## WHAT THIS TASK INVOLVES
Convert the entries below into a Markdown table with the columns Row and Line. Give each non-blank line its own row, numbered in order.

## SUPPLIED MATERIAL
>>>>

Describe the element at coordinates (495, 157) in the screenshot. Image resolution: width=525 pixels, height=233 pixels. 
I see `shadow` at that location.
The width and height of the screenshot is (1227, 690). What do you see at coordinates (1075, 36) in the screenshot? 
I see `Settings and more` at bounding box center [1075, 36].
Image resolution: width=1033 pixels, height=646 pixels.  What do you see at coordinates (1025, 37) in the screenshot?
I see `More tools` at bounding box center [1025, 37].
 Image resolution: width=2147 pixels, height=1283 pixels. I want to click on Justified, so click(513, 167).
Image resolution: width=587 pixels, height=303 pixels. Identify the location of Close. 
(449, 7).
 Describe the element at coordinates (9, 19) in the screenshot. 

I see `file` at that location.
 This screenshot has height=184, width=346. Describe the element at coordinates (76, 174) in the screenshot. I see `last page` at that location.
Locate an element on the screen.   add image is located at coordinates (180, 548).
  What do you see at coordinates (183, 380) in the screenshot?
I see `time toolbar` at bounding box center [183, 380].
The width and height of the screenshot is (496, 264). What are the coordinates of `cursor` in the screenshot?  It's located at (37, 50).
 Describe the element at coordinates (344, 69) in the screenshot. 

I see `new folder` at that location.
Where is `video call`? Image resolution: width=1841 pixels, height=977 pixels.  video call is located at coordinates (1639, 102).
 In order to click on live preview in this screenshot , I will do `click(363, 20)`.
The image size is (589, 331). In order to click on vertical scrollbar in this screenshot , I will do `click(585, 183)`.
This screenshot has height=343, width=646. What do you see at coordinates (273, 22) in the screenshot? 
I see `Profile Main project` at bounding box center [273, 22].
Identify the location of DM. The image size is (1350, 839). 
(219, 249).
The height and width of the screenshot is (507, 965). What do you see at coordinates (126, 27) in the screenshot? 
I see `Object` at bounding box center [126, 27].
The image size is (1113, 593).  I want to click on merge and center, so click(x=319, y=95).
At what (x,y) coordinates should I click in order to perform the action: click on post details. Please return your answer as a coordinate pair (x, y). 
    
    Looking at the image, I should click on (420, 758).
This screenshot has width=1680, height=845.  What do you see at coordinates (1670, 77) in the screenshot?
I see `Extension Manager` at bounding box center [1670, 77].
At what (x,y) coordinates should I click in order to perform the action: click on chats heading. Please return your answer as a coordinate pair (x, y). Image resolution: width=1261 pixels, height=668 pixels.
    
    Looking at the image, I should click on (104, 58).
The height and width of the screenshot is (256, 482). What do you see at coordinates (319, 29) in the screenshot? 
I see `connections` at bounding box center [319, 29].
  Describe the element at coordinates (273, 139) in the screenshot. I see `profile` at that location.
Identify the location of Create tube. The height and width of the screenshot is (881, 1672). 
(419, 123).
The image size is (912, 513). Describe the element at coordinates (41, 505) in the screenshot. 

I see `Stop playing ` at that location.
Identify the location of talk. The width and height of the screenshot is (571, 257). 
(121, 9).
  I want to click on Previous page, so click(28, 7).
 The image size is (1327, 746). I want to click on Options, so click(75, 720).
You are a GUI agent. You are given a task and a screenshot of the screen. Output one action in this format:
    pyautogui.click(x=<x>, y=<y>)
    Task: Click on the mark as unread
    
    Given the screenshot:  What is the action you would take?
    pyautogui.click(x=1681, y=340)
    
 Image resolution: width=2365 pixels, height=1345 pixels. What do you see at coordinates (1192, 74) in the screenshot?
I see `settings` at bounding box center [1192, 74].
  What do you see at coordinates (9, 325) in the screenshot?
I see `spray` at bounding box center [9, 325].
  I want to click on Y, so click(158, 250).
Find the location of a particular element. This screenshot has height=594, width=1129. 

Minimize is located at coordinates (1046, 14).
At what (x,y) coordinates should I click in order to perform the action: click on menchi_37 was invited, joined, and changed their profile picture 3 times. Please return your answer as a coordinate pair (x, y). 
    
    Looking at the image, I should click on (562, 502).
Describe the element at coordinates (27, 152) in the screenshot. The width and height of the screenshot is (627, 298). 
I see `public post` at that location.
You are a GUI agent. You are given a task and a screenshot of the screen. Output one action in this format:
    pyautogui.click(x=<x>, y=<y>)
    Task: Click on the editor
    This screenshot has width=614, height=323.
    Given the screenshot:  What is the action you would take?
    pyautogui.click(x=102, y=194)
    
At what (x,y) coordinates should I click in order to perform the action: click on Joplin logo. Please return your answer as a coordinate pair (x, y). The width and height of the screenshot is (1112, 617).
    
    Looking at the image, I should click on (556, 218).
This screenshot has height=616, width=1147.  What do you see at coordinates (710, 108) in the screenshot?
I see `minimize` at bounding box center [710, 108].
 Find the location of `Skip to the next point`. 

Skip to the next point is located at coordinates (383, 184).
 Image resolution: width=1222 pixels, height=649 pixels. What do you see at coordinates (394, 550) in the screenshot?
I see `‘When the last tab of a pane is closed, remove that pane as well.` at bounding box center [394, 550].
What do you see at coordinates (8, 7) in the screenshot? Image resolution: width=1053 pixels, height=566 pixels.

<<<<

## THE ANSWER
| Row | Line |
|---|---|
| 1 | Describe the element at coordinates (495, 157) in the screenshot. Image resolution: width=525 pixels, height=233 pixels.  |
| 2 | I see `shadow` at that location. |
| 3 | The width and height of the screenshot is (1227, 690). What do you see at coordinates (1075, 36) in the screenshot?  |
| 4 | I see `Settings and more` at bounding box center [1075, 36]. |
| 5 | Image resolution: width=1033 pixels, height=646 pixels.  What do you see at coordinates (1025, 37) in the screenshot? |
| 6 | I see `More tools` at bounding box center [1025, 37]. |
| 7 |  Image resolution: width=2147 pixels, height=1283 pixels. I want to click on Justified, so click(513, 167). |
| 8 | Image resolution: width=587 pixels, height=303 pixels. Identify the location of Close.  |
| 9 | (449, 7). |
| 10 |  Describe the element at coordinates (9, 19) in the screenshot.  |
| 11 | I see `file` at that location. |
| 12 |  This screenshot has height=184, width=346. Describe the element at coordinates (76, 174) in the screenshot. I see `last page` at that location. |
| 13 | Locate an element on the screen.   add image is located at coordinates (180, 548). |
| 14 |   What do you see at coordinates (183, 380) in the screenshot? |
| 15 | I see `time toolbar` at bounding box center [183, 380]. |
| 16 | The width and height of the screenshot is (496, 264). What are the coordinates of `cursor` in the screenshot?  It's located at (37, 50). |
| 17 |  Describe the element at coordinates (344, 69) in the screenshot.  |
| 18 | I see `new folder` at that location. |
| 19 | Where is `video call`? Image resolution: width=1841 pixels, height=977 pixels.  video call is located at coordinates (1639, 102). |
| 20 |  In order to click on live preview in this screenshot , I will do `click(363, 20)`. |
| 21 | The image size is (589, 331). In order to click on vertical scrollbar in this screenshot , I will do `click(585, 183)`. |
| 22 | This screenshot has height=343, width=646. What do you see at coordinates (273, 22) in the screenshot?  |
| 23 | I see `Profile Main project` at bounding box center [273, 22]. |
| 24 | Identify the location of DM. The image size is (1350, 839).  |
| 25 | (219, 249). |
| 26 | The height and width of the screenshot is (507, 965). What do you see at coordinates (126, 27) in the screenshot?  |
| 27 | I see `Object` at bounding box center [126, 27]. |
| 28 | The image size is (1113, 593).  I want to click on merge and center, so click(x=319, y=95). |
| 29 | At what (x,y) coordinates should I click in order to perform the action: click on post details. Please return your answer as a coordinate pair (x, y).  |
| 30 |     Looking at the image, I should click on (420, 758). |
| 31 | This screenshot has width=1680, height=845.  What do you see at coordinates (1670, 77) in the screenshot? |
| 32 | I see `Extension Manager` at bounding box center [1670, 77]. |
| 33 | At what (x,y) coordinates should I click in order to perform the action: click on chats heading. Please return your answer as a coordinate pair (x, y). Image resolution: width=1261 pixels, height=668 pixels. |
| 34 |     Looking at the image, I should click on (104, 58). |
| 35 | The height and width of the screenshot is (256, 482). What do you see at coordinates (319, 29) in the screenshot?  |
| 36 | I see `connections` at bounding box center [319, 29]. |
| 37 |   Describe the element at coordinates (273, 139) in the screenshot. I see `profile` at that location. |
| 38 | Identify the location of Create tube. The height and width of the screenshot is (881, 1672).  |
| 39 | (419, 123). |
| 40 | The image size is (912, 513). Describe the element at coordinates (41, 505) in the screenshot.  |
| 41 | I see `Stop playing ` at that location. |
| 42 | Identify the location of talk. The width and height of the screenshot is (571, 257).  |
| 43 | (121, 9). |
| 44 |   I want to click on Previous page, so click(28, 7). |
| 45 |  The image size is (1327, 746). I want to click on Options, so click(75, 720). |
| 46 | You are a GUI agent. You are given a task and a screenshot of the screen. Output one action in this format: |
| 47 |     pyautogui.click(x=<x>, y=<y>) |
| 48 |     Task: Click on the mark as unread |
| 49 |     Given the screenshot:  What is the action you would take? |
| 50 |     pyautogui.click(x=1681, y=340) |
| 51 |  Image resolution: width=2365 pixels, height=1345 pixels. What do you see at coordinates (1192, 74) in the screenshot? |
| 52 | I see `settings` at bounding box center [1192, 74]. |
| 53 |   What do you see at coordinates (9, 325) in the screenshot? |
| 54 | I see `spray` at bounding box center [9, 325]. |
| 55 |   I want to click on Y, so click(158, 250). |
| 56 | Find the location of a particular element. This screenshot has height=594, width=1129.  |
| 57 | Minimize is located at coordinates (1046, 14). |
| 58 | At what (x,y) coordinates should I click in order to perform the action: click on menchi_37 was invited, joined, and changed their profile picture 3 times. Please return your answer as a coordinate pair (x, y).  |
| 59 |     Looking at the image, I should click on (562, 502). |
| 60 | Describe the element at coordinates (27, 152) in the screenshot. The width and height of the screenshot is (627, 298).  |
| 61 | I see `public post` at that location. |
| 62 | You are a GUI agent. You are given a task and a screenshot of the screen. Output one action in this format: |
| 63 |     pyautogui.click(x=<x>, y=<y>) |
| 64 |     Task: Click on the editor |
| 65 |     This screenshot has width=614, height=323. |
| 66 |     Given the screenshot:  What is the action you would take? |
| 67 |     pyautogui.click(x=102, y=194) |
| 68 | At what (x,y) coordinates should I click in order to perform the action: click on Joplin logo. Please return your answer as a coordinate pair (x, y). The width and height of the screenshot is (1112, 617). |
| 69 |     Looking at the image, I should click on (556, 218). |
| 70 | This screenshot has height=616, width=1147.  What do you see at coordinates (710, 108) in the screenshot? |
| 71 | I see `minimize` at bounding box center [710, 108]. |
| 72 |  Find the location of `Skip to the next point`.  |
| 73 | Skip to the next point is located at coordinates (383, 184). |
| 74 |  Image resolution: width=1222 pixels, height=649 pixels. What do you see at coordinates (394, 550) in the screenshot? |
| 75 | I see `‘When the last tab of a pane is closed, remove that pane as well.` at bounding box center [394, 550]. |
| 76 | What do you see at coordinates (8, 7) in the screenshot? Image resolution: width=1053 pixels, height=566 pixels. |